While he's most famous for his iconic roles on M*A*S*H and The West Wing, the 80-year-old has also dedicated a huge chunk of his life to science and teaching scientists how to communicate their discoveries.
"My interest in science goes way back earlier to when I was six," says Alda, speaking at the World Science Festival in Brisbane.
"I would mix my mother's face powder with toothpaste to see if I could get it to blow up."
Fast forward several decades and he's less concerned with explosions and more with helping scientists tell the stories of their breakthrough research.

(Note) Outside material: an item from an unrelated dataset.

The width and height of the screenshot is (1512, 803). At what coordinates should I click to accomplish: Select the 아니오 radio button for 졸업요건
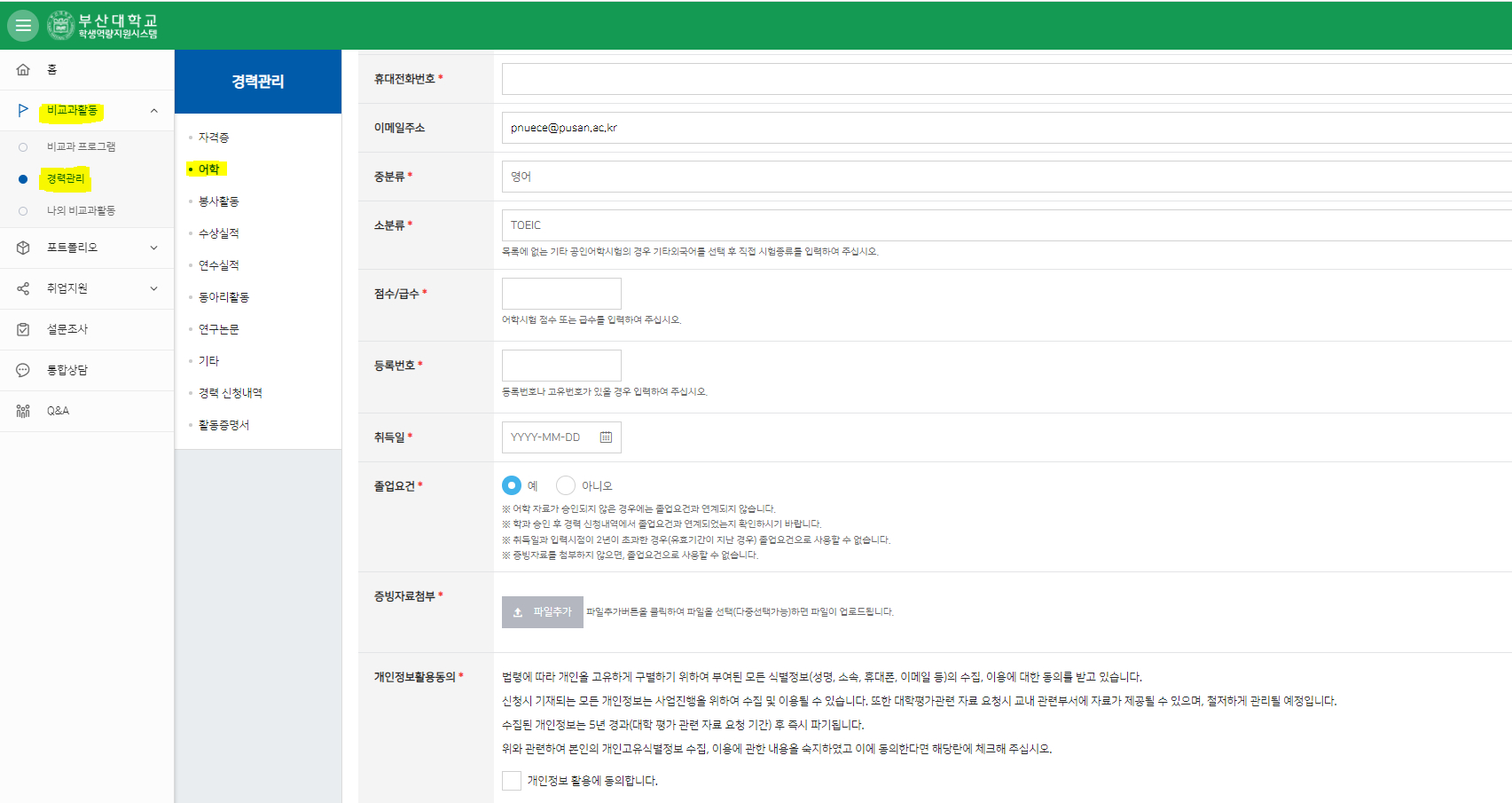[565, 485]
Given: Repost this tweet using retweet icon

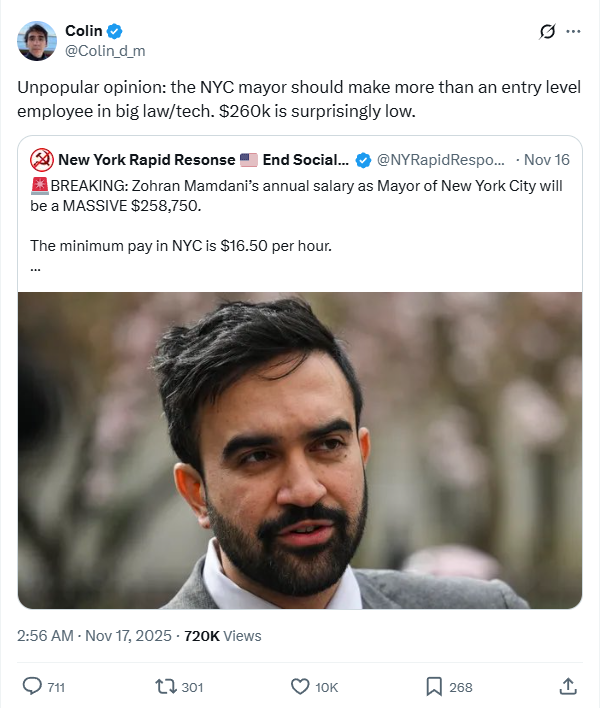Looking at the screenshot, I should (167, 686).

"The best kind of storytelling for me, the most effective, is dramatic storytelling where something very big is at stake.
"Overcoming those obstacles makes the story much more interesting."
Alda has faced his fair share of obstacles during his time.
As a child, he had to cope with a mother who suffered from mental illness - often thinking that he was the cause of her particular outbursts.
As an adult, fame presented a whole new range of challenges for the modest performer.
"It came as a shock," he said.
"People would start grabbing at me: some guys would come up to me and grab me and say 'Hey Fred, look what I've got here'.
"You were like a fish in a barrel.
"I had nightmares. I think what I had was night terrors, where you're not really dreaming and you think you're awake.
"You think there's somebody in the room trying to kill you and this fierce presence that looks like some kind of Gollum.
"One night I woke up and it was kneeling on the bed choking me. He wasn't really there, but I was terrified as if he were."